AWS Public Sector Blog
Using AI for intelligent document processing to support benefit applications and more
Each year, US federal, state, and local government agencies spend a significant part of their budgets on various social and safety net programs. For example, in fiscal year (FY) 2022, the federal spend on all these programs is estimated to be about $3.26 trillion. These programs include Social Security, Medicare, Medicaid, Supplemental Nutrition Assistance Program (SNAP), and others. Tens of millions of residents apply for these benefits every year. In these applications, documents—in various sources, formats, and layouts—are the primary tools for application assessment. Processing these documents manually or by using legacy optical character recognition (OCR) systems is time-consuming and prone to error. In most cases, applicants must wait several weeks before their cases are adjudicated due to the high-volume of benefits applications. Plus, agencies require a large workforce to review and process these applications, which are submitted online or via mail-in paper forms.

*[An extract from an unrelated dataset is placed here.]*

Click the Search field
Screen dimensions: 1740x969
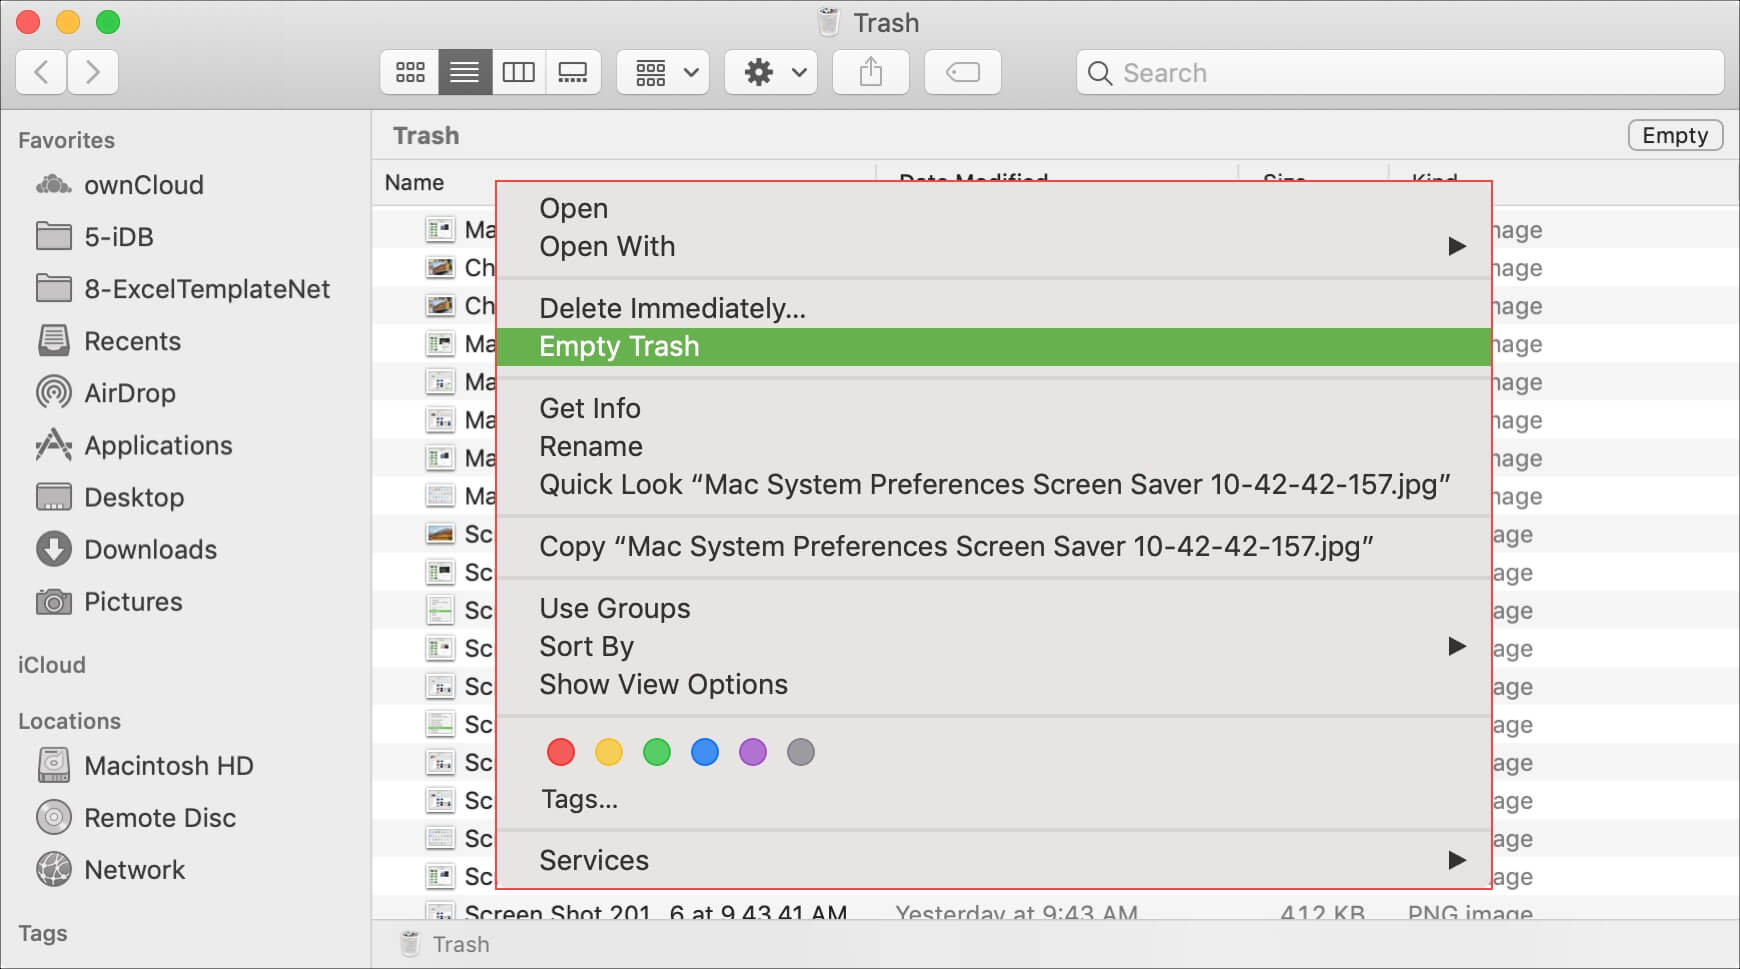click(x=1400, y=73)
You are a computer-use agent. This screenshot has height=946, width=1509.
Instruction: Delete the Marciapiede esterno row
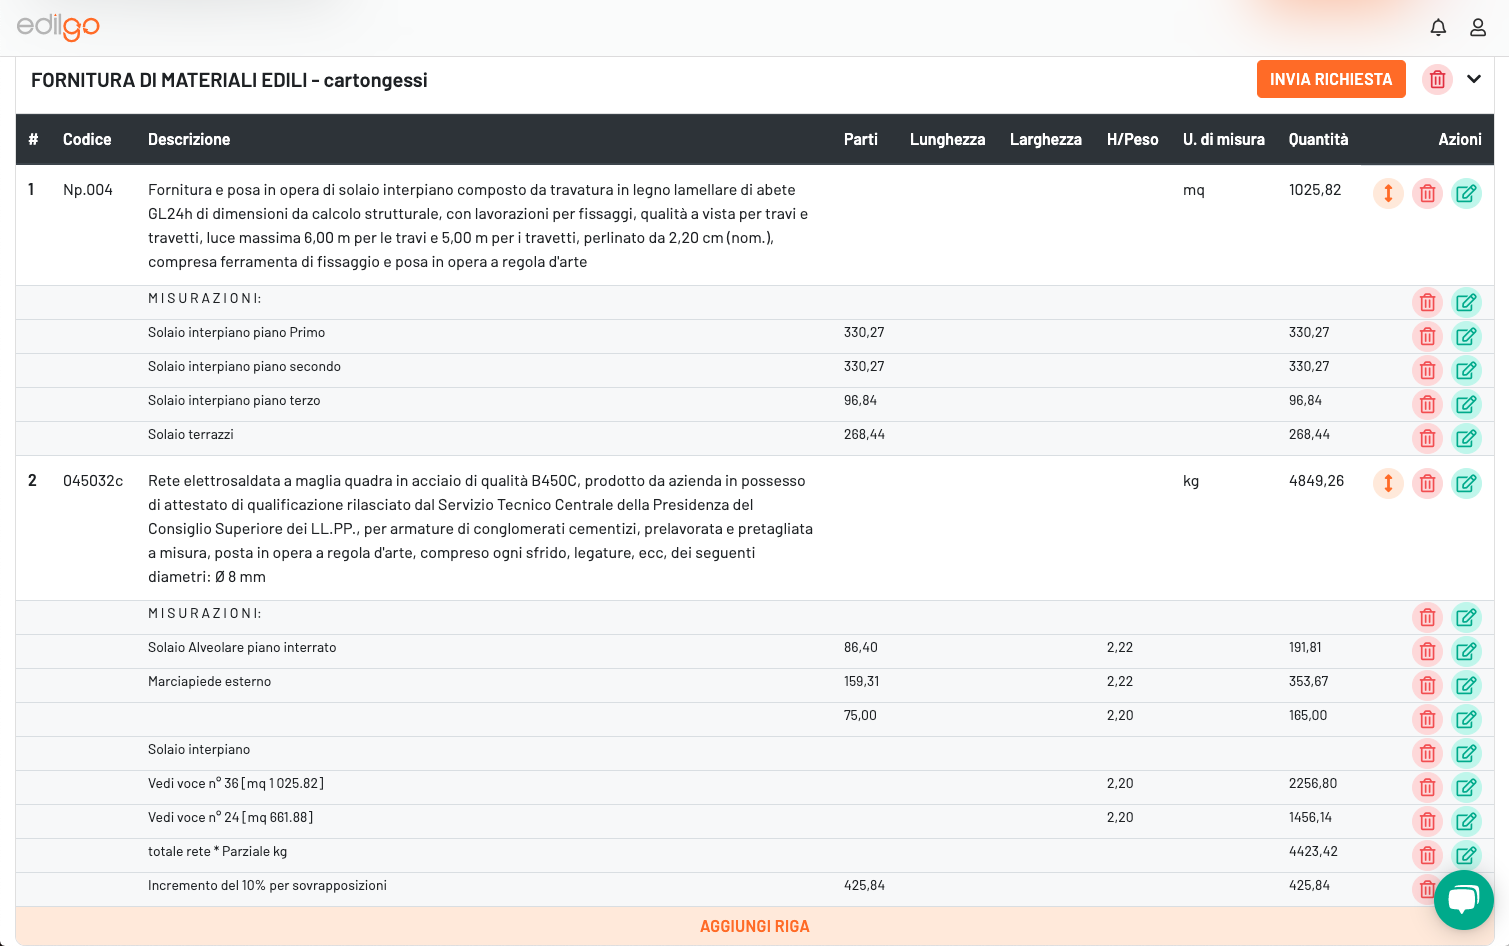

Using artificial intelligence (AI) technology to extract and understand the data from benefit application documents can accelerate and simplify the application review process, improving both the case worker and applicant experience.
In this blog post, we demonstrate how public sector agencies can leverage AI offerings from Amazon Web Services (AWS), like Amazon Textract and Amazon Comprehend, to process multiple documents in benefit application use cases. These AWS services allow you to add AI to your applications processing workflow with ease without having any machine learning (ML) knowledge. We walk through a general intelligent document processing (IDP) workflow, and explore how each step in the workflow involves part of the benefit application process for public sector agencies.

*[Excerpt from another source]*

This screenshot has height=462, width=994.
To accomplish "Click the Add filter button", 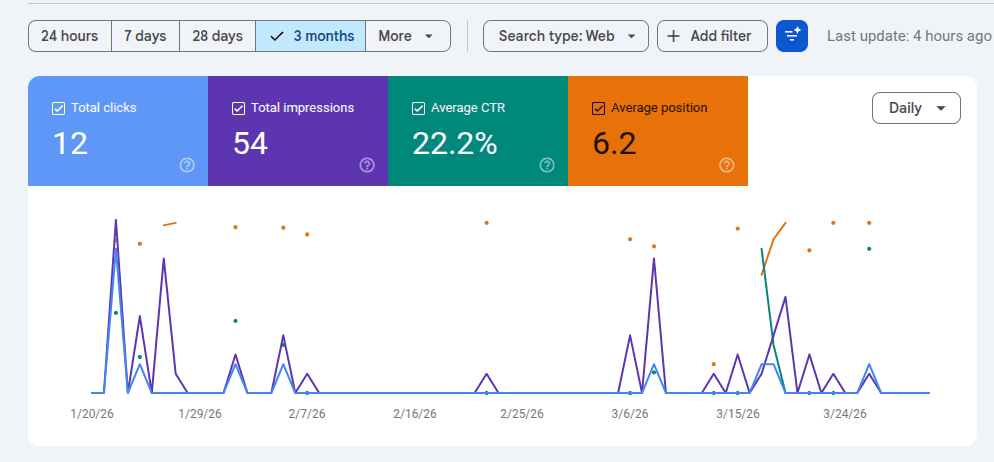I will tap(712, 36).
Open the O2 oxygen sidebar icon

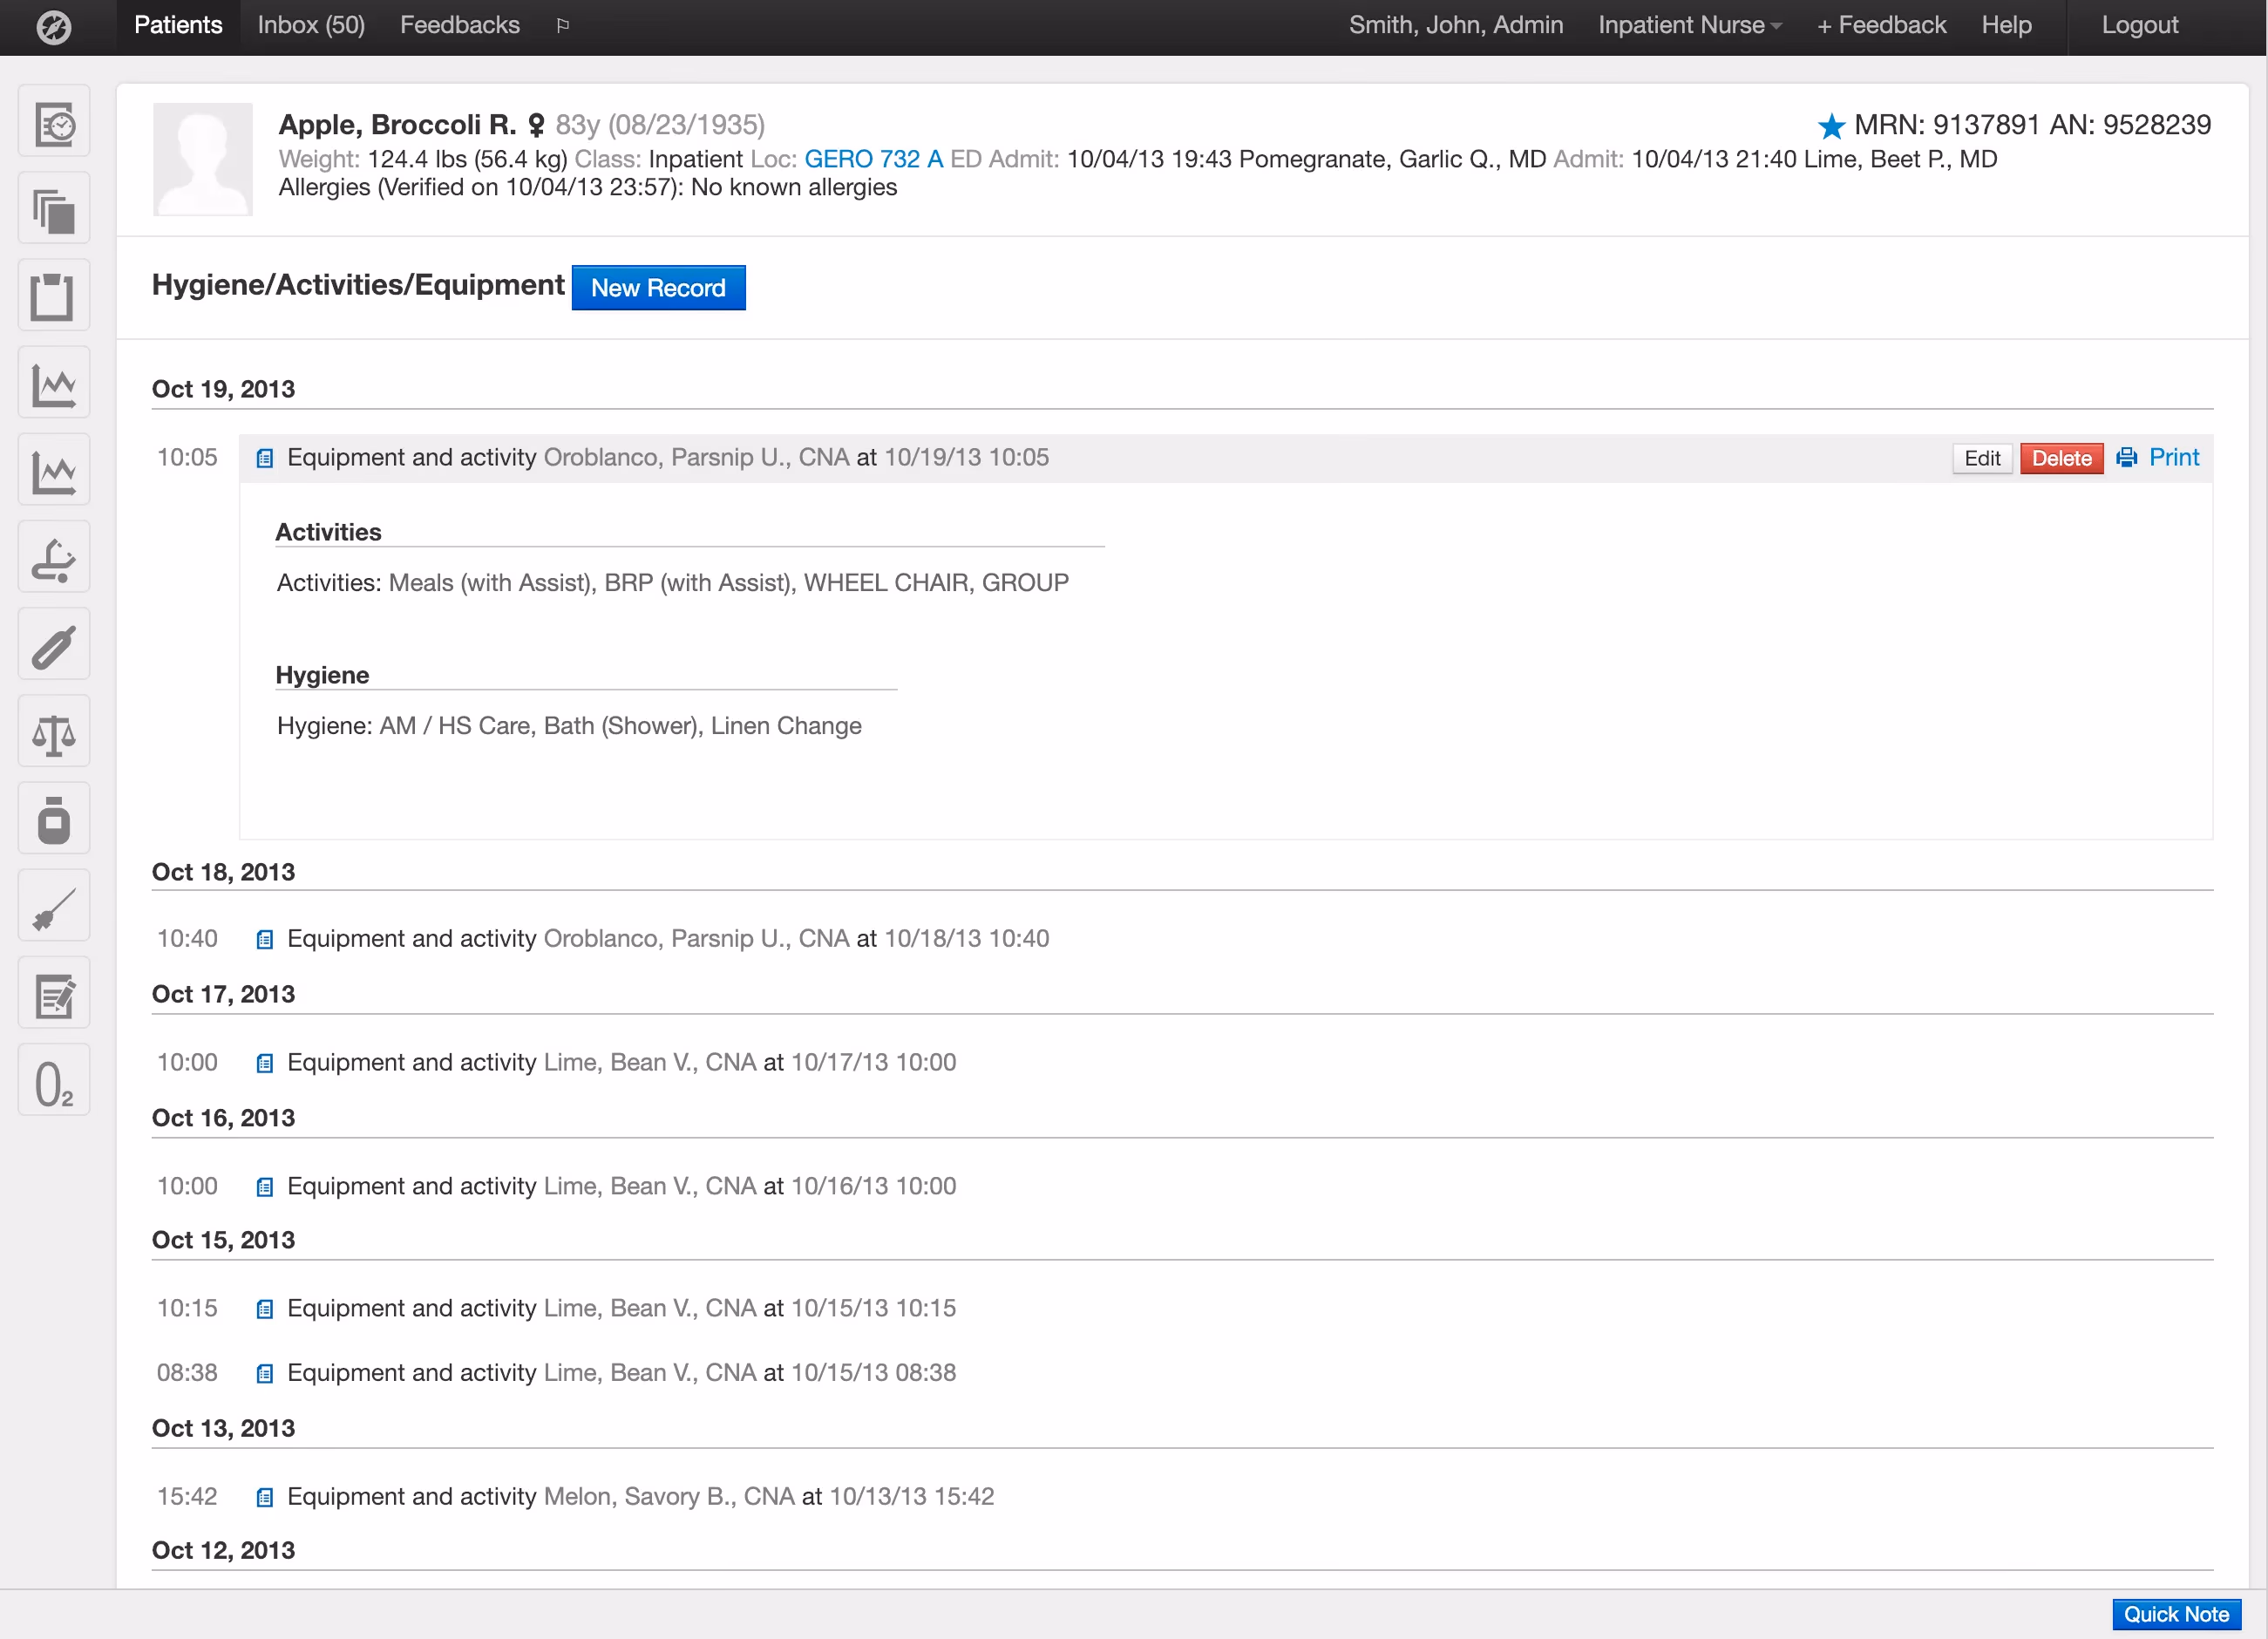coord(54,1081)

Intelligent document processing workflow and solution overview
A general IDP workflow (Figure 1) includes steps of data capture, document classification, information extraction and enrichment, review and validation, and consumption.
Figure 1. General IDP workflow for a benefits application processing solution.
More specifically, when using AWS services to represent the general workflow into an architecture, the following architecture diagram (Figure 2) shows the different AWS services used during the phases of the IDP workflow according to different stages of a benefit application.
Figure 2. IDP workflow with AWS services, explained in more detail in the following section.
The solution uses the following key services:
Amazon Textract is an ML service that automatically extracts text, handwriting, and data from scanned documents. It goes beyond simple OCR to identify, understand, and extract data from forms and tables. Amazon Textract uses ML to read and process any type of document, accurately extracting text, handwriting, tables, and other data with no manual effort.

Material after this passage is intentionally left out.